Sunday, February 22, 2015

Gibraltar

"There is some corner of a foreign field," wrote the First World War poet Rupert Brooke, "that is forever England" – only it appears not to be Flanders Field at all, but possibly the Falkland Islands, or those two little enclaves Akrotiri and Dhekelia, and definitely Gibraltar, an area of Britain that just happens to be in Spain. 

Why? 


Because Britain obtained it under the Treaty of Utrecht in 1917. 


Is that a good enough reason to still keep it now, in that post-imperial, post-colonial world that I keep mentioning, but which clearly doesn't exist, in which Great Britain and Spain are partners in the European community? 


Apparently it is.


But why has it not been returned? 


Because GB has a naval base there, right at the northern tip of Africa and the eastern tip of the Mediterranean, and GB still wants to be counted among the major powers in the world, so that it can retain a permanent seat on that democratic institution the United Nation's Security Council, and so it needs to maintain a strong military presence in the world, with bases on Cyprus, and the Falkland Islands, and Gibraltar - the same reason why the French and the Americans have bases all over the world, and China is buying its way into Africa, and Russia is working to expand its sphere of influence once again.
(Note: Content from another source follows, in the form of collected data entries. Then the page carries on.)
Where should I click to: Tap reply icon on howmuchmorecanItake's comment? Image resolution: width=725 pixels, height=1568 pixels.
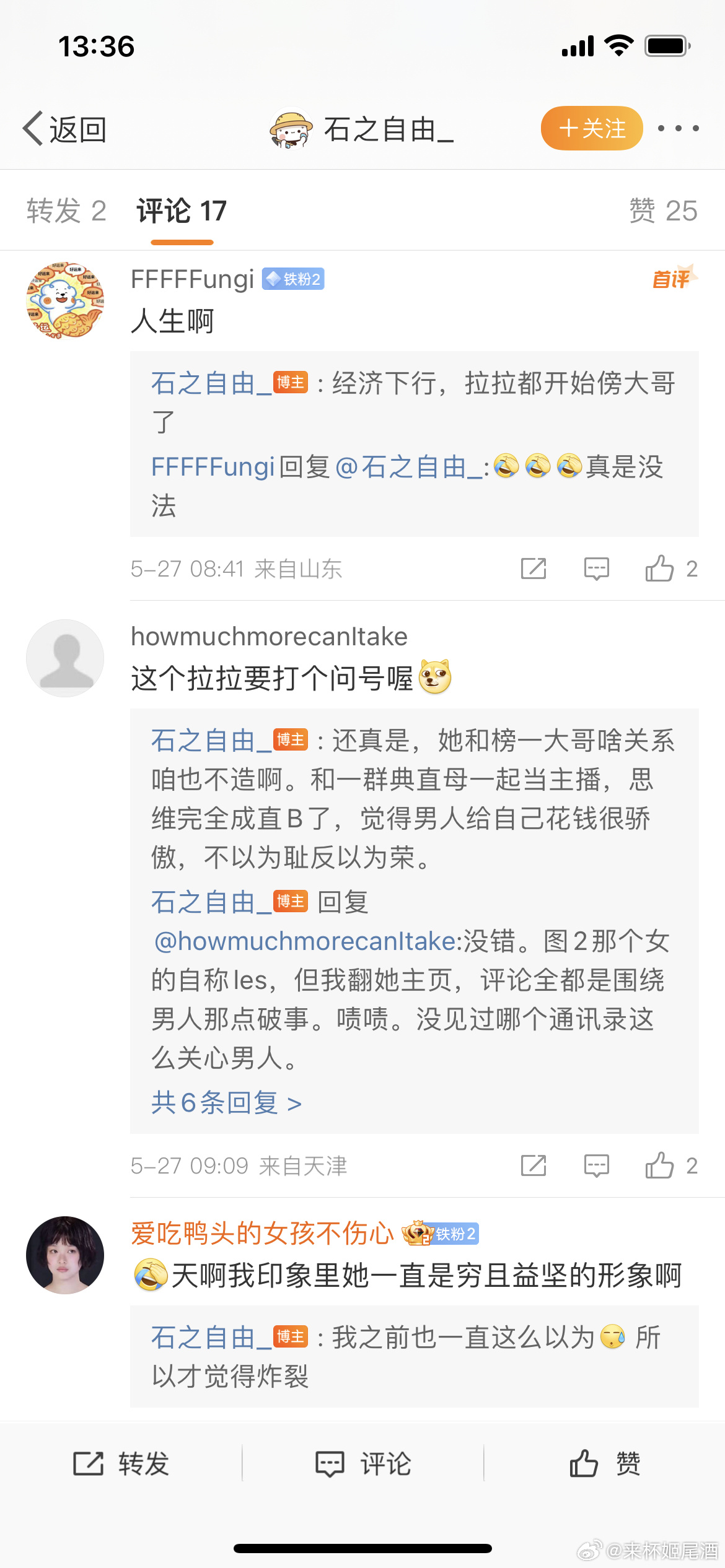[596, 1165]
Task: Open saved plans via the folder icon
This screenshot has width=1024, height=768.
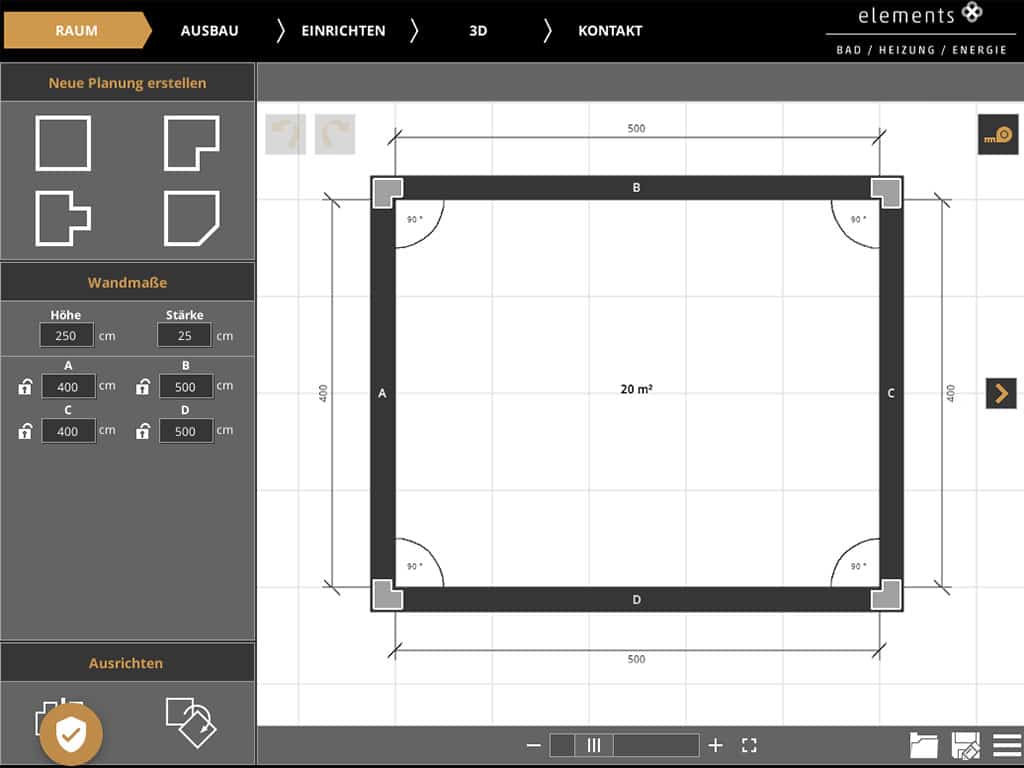Action: [x=924, y=745]
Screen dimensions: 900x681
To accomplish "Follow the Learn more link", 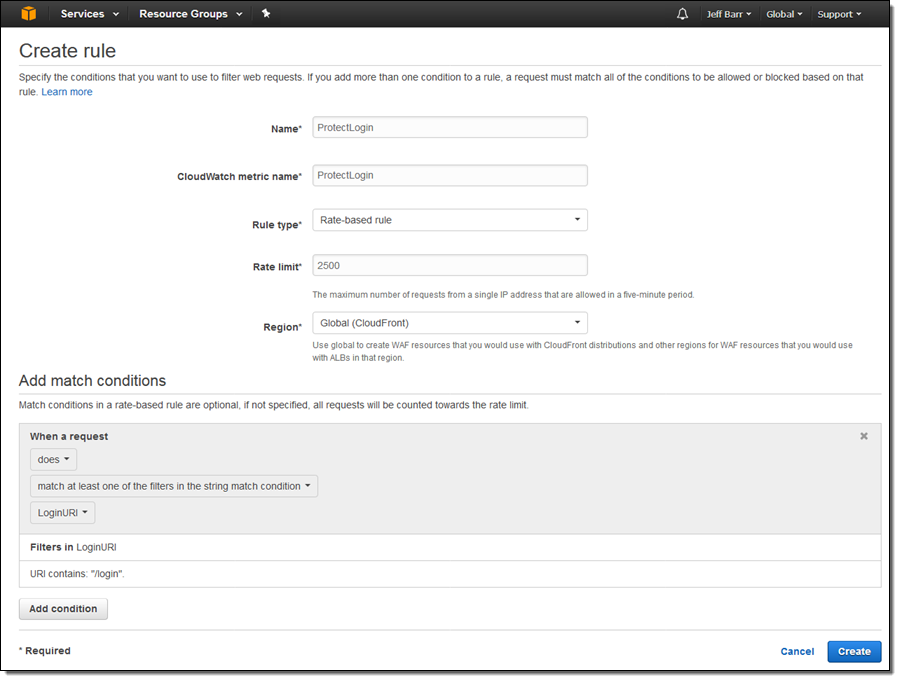I will [67, 92].
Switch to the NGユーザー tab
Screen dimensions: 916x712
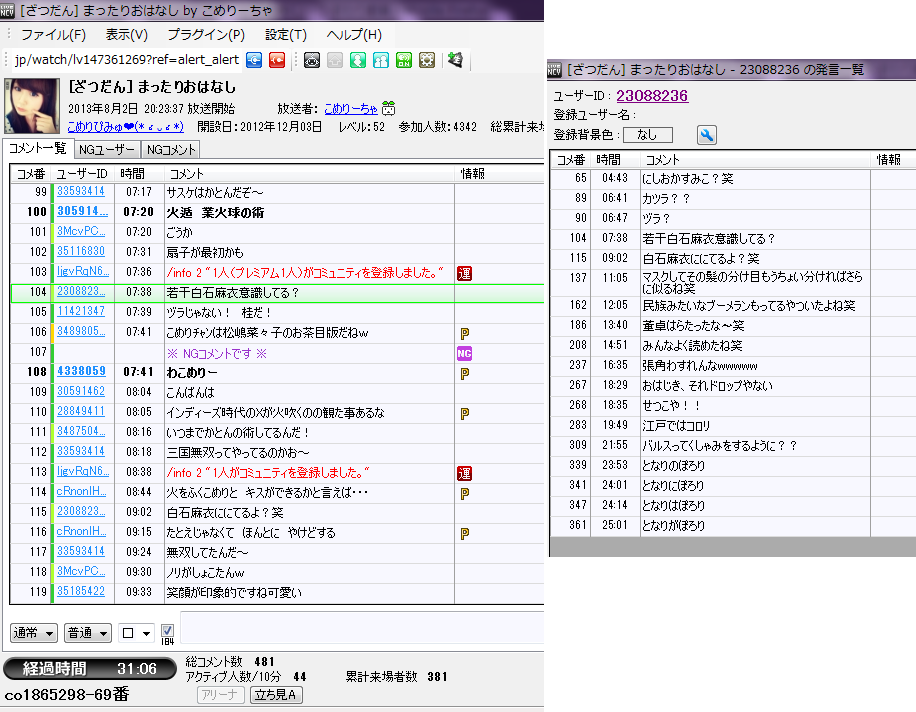pyautogui.click(x=105, y=149)
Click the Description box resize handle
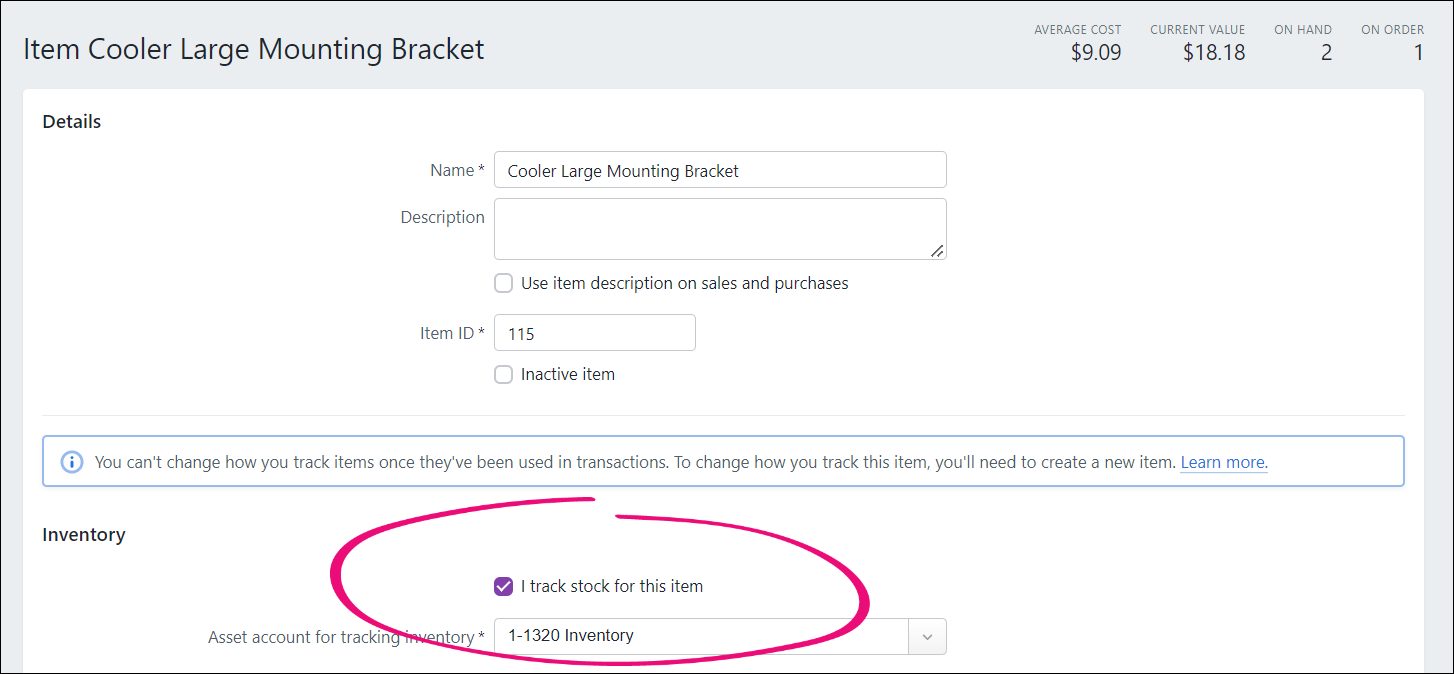1454x674 pixels. [x=936, y=251]
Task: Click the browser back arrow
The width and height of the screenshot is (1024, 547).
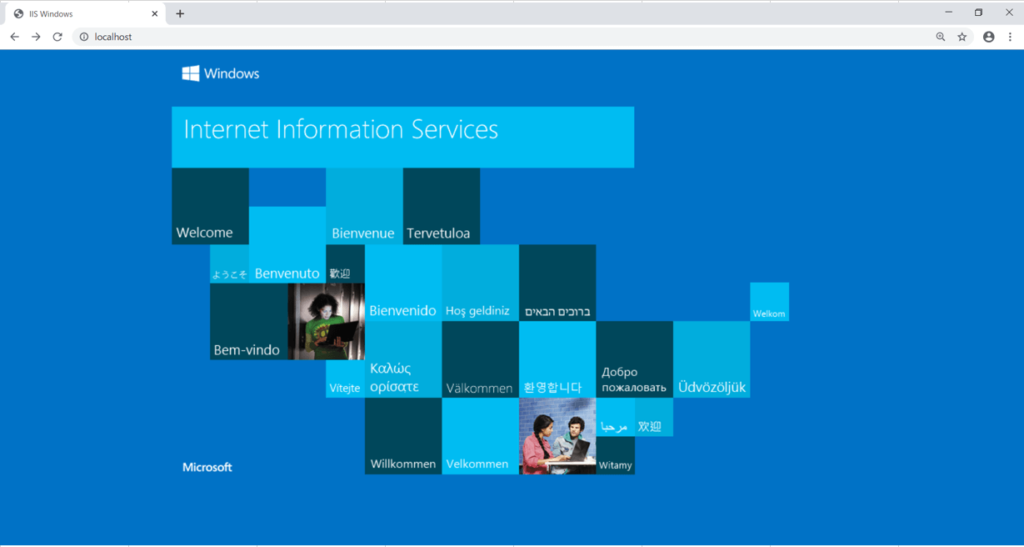Action: [15, 37]
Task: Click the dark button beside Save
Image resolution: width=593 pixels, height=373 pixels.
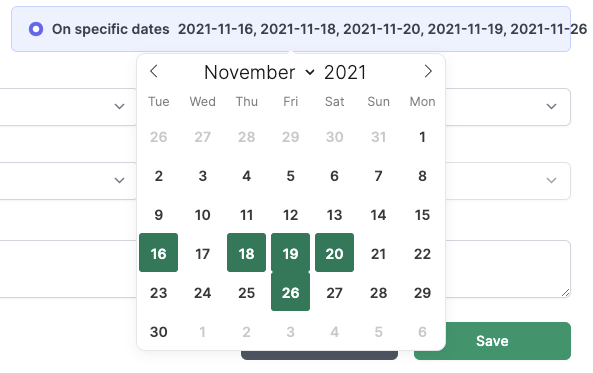Action: coord(319,355)
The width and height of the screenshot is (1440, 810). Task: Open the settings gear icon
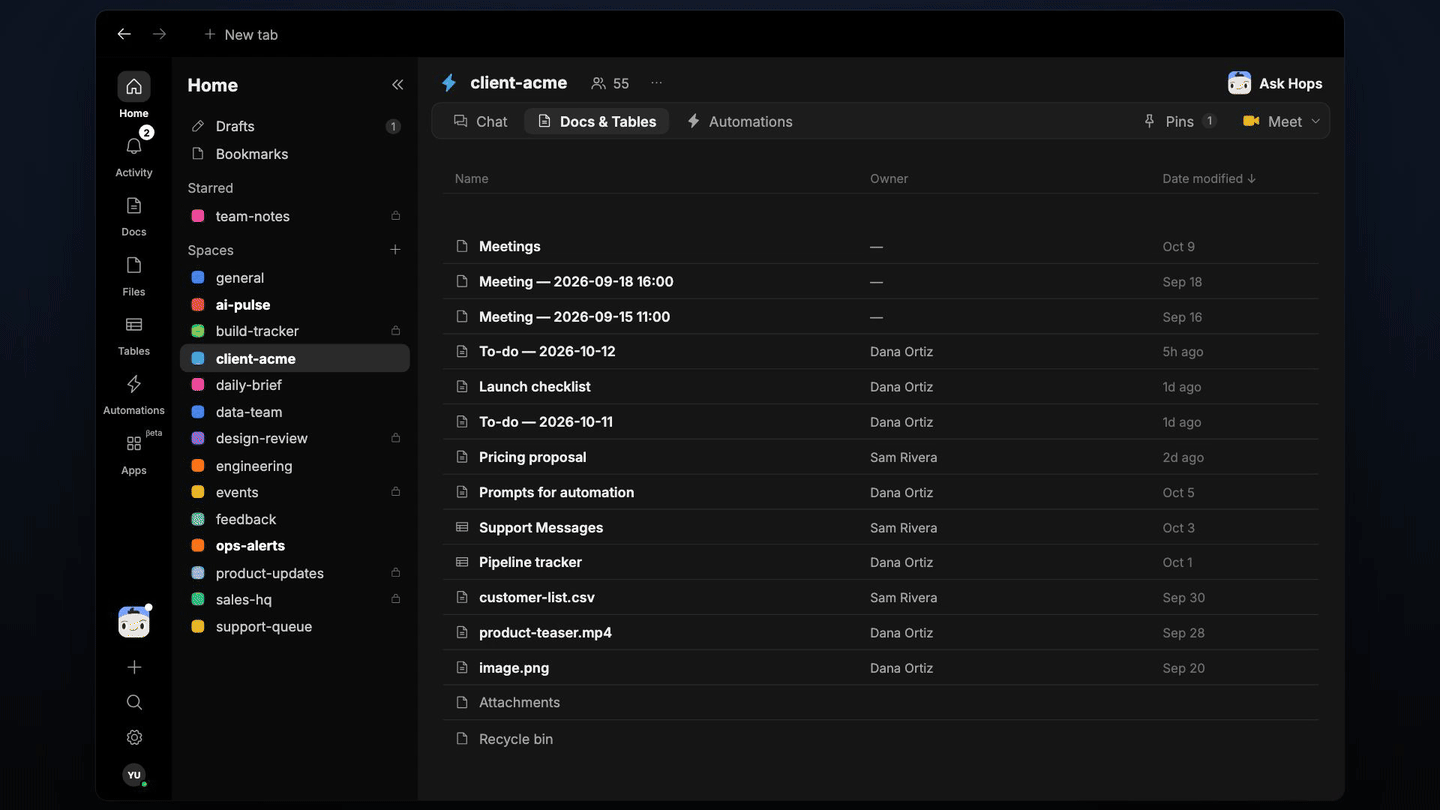[x=134, y=737]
No one in the world even knows why Gibraltar is called Gibraltar, but I can tell you. "Jabal Tariq" means "Tariq’s Rock"; it was the Muslim commander Tariq ibn-Ziyad who transformed the limestone outcrop into a fortress in 711 (92 in the Moslem calendar), and set up his own naval base there, for the first effort to build a global Caliphate.

Beyond politics and history, the place is nowheresville, with nothing to do or see there, except from the air, when the rock fills up more than half the area and looks as if one of the mountains of the moon has fallen out of space. Much more interesting is Tarifa, just thirty miles along the coast, where you can see the seam, the point where the Atlantic and the Mediterranean meet and join. I’ve written about it in "The Persian Fire", which is not yet published, but here is an excerpt from it anyway:



Atlantic waves and beach on the right; 
stones and calm on the Mediterranean left

   The causeway at Tarifa stretches like the handles of a pair of tongs, each fork into a different sea. To the east, aquamarine blue, deep as doubt, the tideless Mediterranean, a sea of coral still as dry land or the shingles that comprise its shore. To the west, the shallower but deepening Atlantic, pale blue intermixed with pale grey, a flotilla of white horses grazing the long deeps of sandy beaches where the tide has left its footprints in a line of darker brown and in the pools of gathered water in the rocks. Two spaces, too easily transformed in a man’s mind into the platitudes of good this way and evil that, of shingle versus sand, of light competing with the dark as sun and storm, as west and east. Or even Christendom and Islam, science and religion, dogma and free-thought. Too simple, because too simplistic. When what actually grasps the soul is not the metaphoric but the literal, the littoral; the fact that one is fully-fledged an ocean, the other a mere sea. With this, this causeway jutting like a pointing finger, this the joint.

   Dr Angelus was pointing with his own finger, at the gnarled reef imprinted with fossil forms, at sea-shells calcinating in the spuming foam, at his own immeasurable excitement calculated in the extravagances of coral. Porters clad in little more than loin-cloths walked barefoot on the jagged rocks, unblistered and unbleeding, stevedoring bags of grain, but in a manner that suggested Jesu on the waters of the Sea of Galilee. Small children repeated Canute’s experiment, with small stones hurled against imaginary dragons – but the ocean would not yield, nor would the sea be halted. On the contrary, it was men who carried on, in service of the sea. Sailors hoisted sails while officers, promoted beyond their competence, stood in the morning like important statues from whose mouths orders poured forth like flowing water, dribbling back into the sea. Only that white figure sprawled prostrate on the sand, the teacher ibn-Mehmet about to set off on his final pilgrimage, only he remained oblivious to what was, Dr Angelus had even scrawled it in his notebook, the most miraculous and inexplicable of natural phenomena. A seam in the tapestry of the world. A point at which God’s working, like the published computations of the finest mathematician, was made visible for those who wished to see.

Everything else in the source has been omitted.